# Dokumentationstool



## Balian (8. Sep 2007)

Hallo Zusammen,

verwendet Jemand von Euch ein Dokumentationstool? Wenn ja, welches?

Die Frag ist, ob es einen WYSIWYG-Editor gibt , der mir dann eine fertige Dokumentation in diversen Formaten erstellt. Irgenwie habe ich bei Sourceforge nichts Richtiges gefunden. Hm....

Danke und Gruß

Balian


----------



## Wildcard (8. Sep 2007)

http://cocoondev.org/daisy/index.html


----------



## Balian (8. Sep 2007)

Hm, Du verwendest ein CMS als Dokutool?  :shock:


----------



## Wildcard (8. Sep 2007)

Wir generieren und pflegen damit Java Help, PDF, Eclipse Help und HTML Hilfe.
Was genau wolltest du denn machen?


----------



## Balian (9. Sep 2007)

Hallo Wildcard,

wenn man damit ne javahelp regenrieren kann ist das schon ganz Klasse. geht auf ne chm??

Gruß

   Balian


----------



## Wildcard (9. Sep 2007)

Jedes output Format ist möglich.
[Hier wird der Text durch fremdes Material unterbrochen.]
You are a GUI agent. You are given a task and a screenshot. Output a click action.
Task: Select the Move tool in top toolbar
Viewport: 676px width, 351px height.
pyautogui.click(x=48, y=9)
Einfach eine kleine Java Klasse als PlugIn hinzufügen, die die Konvertierung übernimmt.


----------



## Balian(not loged) (9. Sep 2007)

Ist das so ohne Weiteres möglich (Konvertierung in das Windows-Hilfe-Format) über eine einfache Klasse?

Gruß

Balian


----------



## Wildcard (9. Sep 2007)

Ich kenne das Windows Hilfe Format nicht


----------